Jakarta - By : Hue Gey
The Indonsian capital "Jakarta city" is consider the worst city who suffers of air pollution and its crisis is going the worse because of plans to surround the city with coal-fired power plants, says a new report from Greenpeace.
Greenpeace Southeast Asia said in a press released recently, that Jakarta built new coal-fired power stations within 100 kilometres than any other capital city.
the report added that "Jakartas Silent Killer", tracks the likely health impacts of all these power plants. It estimates that they would cause a projected 10,600 premature deaths and 2,800 low birth weight births per year; nearly half of them within Greater Jakarta.
Jakarta already has notoriously bad air quality, caused mainly by transport, industry and residential emissions. This air pollution is being made even worse by coal-fired power plants around the city.

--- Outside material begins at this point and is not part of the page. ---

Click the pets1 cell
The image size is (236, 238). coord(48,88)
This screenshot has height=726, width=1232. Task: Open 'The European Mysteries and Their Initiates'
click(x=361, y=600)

The people of Jakarta need to recognise that it is not just traffic which is damaging their health, and the health of their children," said Climate and Energy Campaigner of Greenpeace Indonesia, Didit Wicaksono.
Greenpeace has used a sophisticated atmospheric modeling system developed by the U.S. Environmental Protection Agency to project the impact on air quality and human health of the power plants surrounding Greater Jakarta. The emissions from the power plants were calculated at full operation based on the Environmental Impact Assessment (EIA), using the assumption of 80% capacity utilization.
The results indicated that the emissions from the existing and new CFPPs are likely to have the biggest impact on pollution levels in cities and towns to the north and west of the power plant. The highest estimated daily SO2, PM2.5 and NO2 levels are in Cilegon, Tangerang, Bogor, and Jakarta for the existing plants. The planned CFPPs will increase pollutants levels not only in those areas, but also in Bekasi, Depok, Tambun, and Karawang. All these areas would be subject to a major new source of air pollution.
The current permitted SO2 and NOx levels (750 mg/Nm3) are seven times higher than other major countries, while the total particulate or PM standard (100 mg/Nm3) is three times higher than others. There are no restrictions on mercury pollution.